What is the Colorado AI Act?
- The Colorado AI Act is a broad, risk-based state law targeting high-risk AI and algorithmic discrimination.
- It places duties on developers (who build) and deployers (who use) high-risk AI systems.
- Core duties include reasonable care against discrimination, risk management, impact assessments, and transparency.
- It is an influential model nationally, and overlaps conceptually with the EU AI Act.
- Current as of June 2026. This is general information, not legal advice.
What the law targets
The Colorado AI Act centres on high-risk AI systems, broadly meaning AI that makes, or is a substantial factor in making, a consequential decision affecting a person, in areas such as employment, lending, housing, education, healthcare, insurance, and essential services. Its core concern is preventing algorithmic discrimination: the risk that an AI system produces unlawful differential treatment of people based on protected characteristics.
Who it applies to
The law distinguishes two roles, similar in spirit to the EU AI Act's provider and deployer:
- Developers: Those who build or substantially modify a high-risk AI system. They have duties around documentation and disclosure to deployers.
- Deployers: Those who use a high-risk AI system to make consequential decisions. They have duties around risk management, impact assessment, notice to affected individuals, and avoiding discrimination.
The core duties
At a high level, the law expects organisations to use reasonable care to protect people from algorithmic discrimination, and supports this with obligations such as risk management programmes, impact assessments for high-risk systems, transparency to consumers about the use of AI in consequential decisions, and disclosures between developers and deployers.

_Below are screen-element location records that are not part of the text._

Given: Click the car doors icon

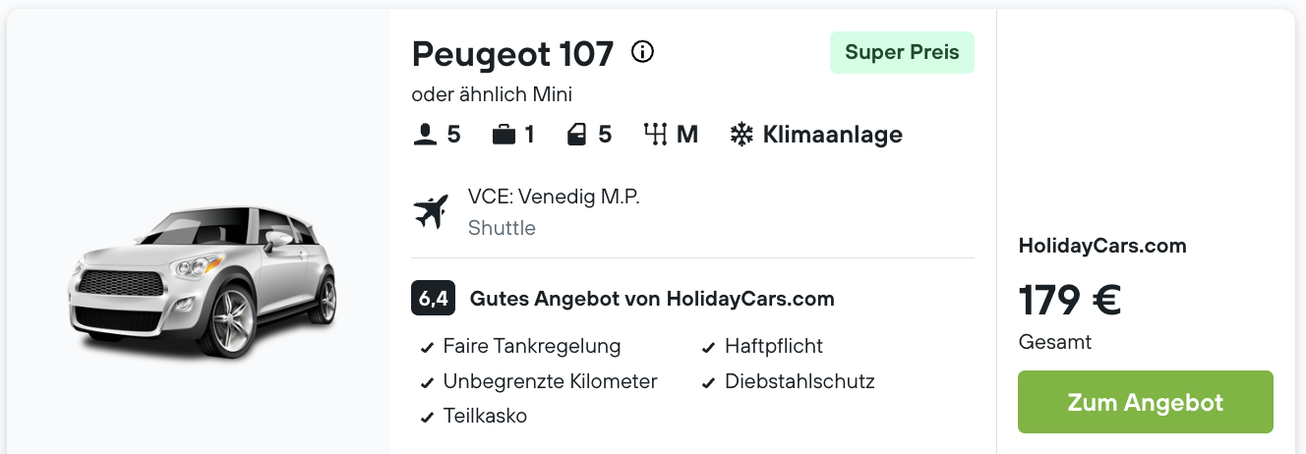Looking at the screenshot, I should 576,134.
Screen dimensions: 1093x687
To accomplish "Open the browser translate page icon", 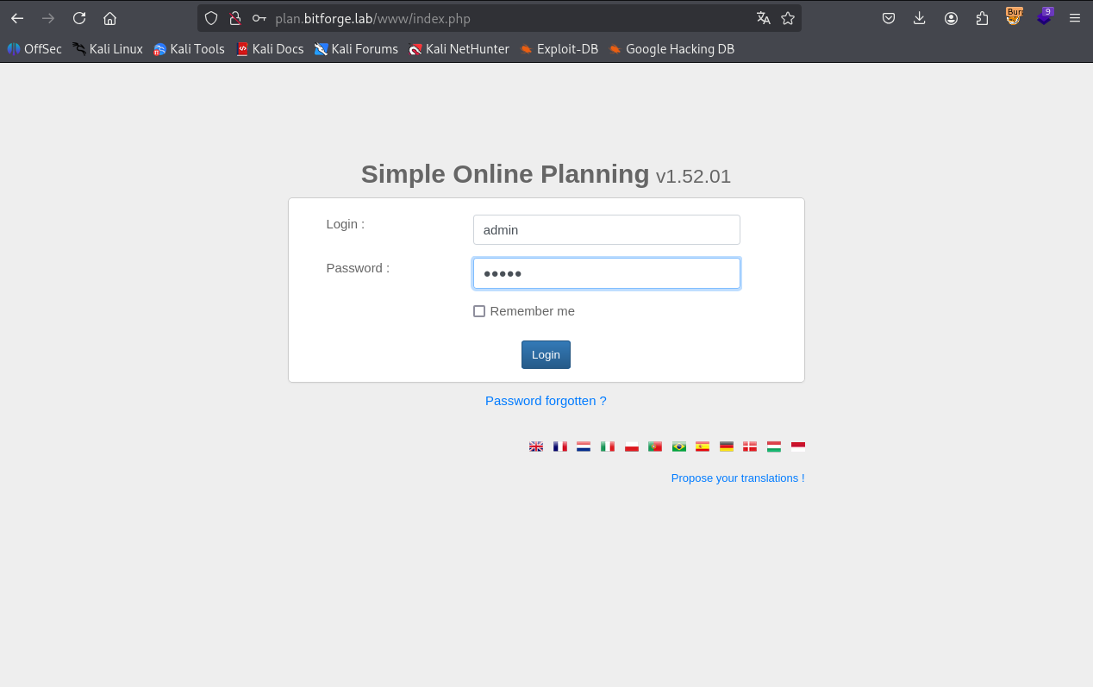I will (x=763, y=18).
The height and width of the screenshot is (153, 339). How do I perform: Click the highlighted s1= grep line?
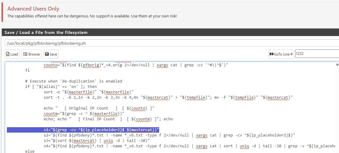tap(101, 130)
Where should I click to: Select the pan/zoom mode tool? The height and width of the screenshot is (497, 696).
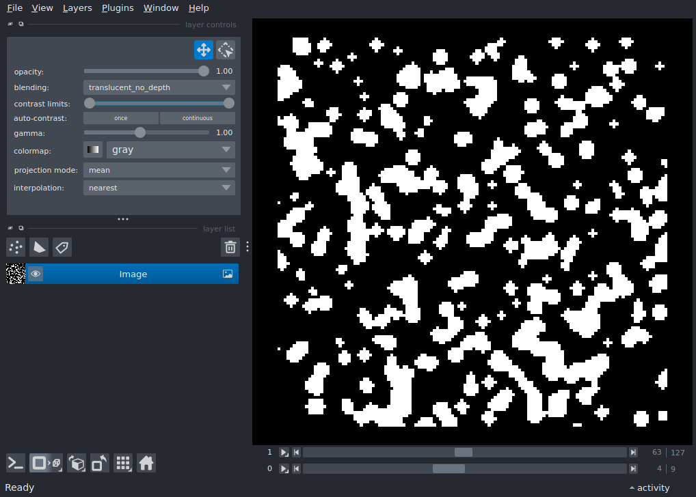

The precise obligations differ by role.
Why it matters beyond Colorado
The Colorado AI Act matters nationally because it is an influential model. Its broad, risk-based, anti-discrimination approach is the kind of framework other states may follow, so understanding it helps organisations anticipate where US state AI regulation is heading. For organisations already preparing for the EU AI Act, the conceptual overlap, high-risk systems, risk management, impact assessments, transparency, means much of the groundwork transfers.
A note on timing and evolution
State AI laws are evolving quickly, and the Colorado AI Act's detailed requirements and effective dates have been the subject of ongoing legislative attention. Treat the specifics as subject to change and confirm the current position against official Colorado sources before relying on a particular date or detail. The direction, broad regulation of high-risk AI to prevent discrimination, is the stable part.
Key terms
- High-risk AI
- AI that is a substantial factor in consequential decisions about people.
- Algorithmic discrimination
- Unlawful differential treatment produced by an AI system.
- Developer
- An organisation that builds or substantially modifies a high-risk AI system.
- Deployer
- An organisation that uses a high-risk AI system to make consequential decisions.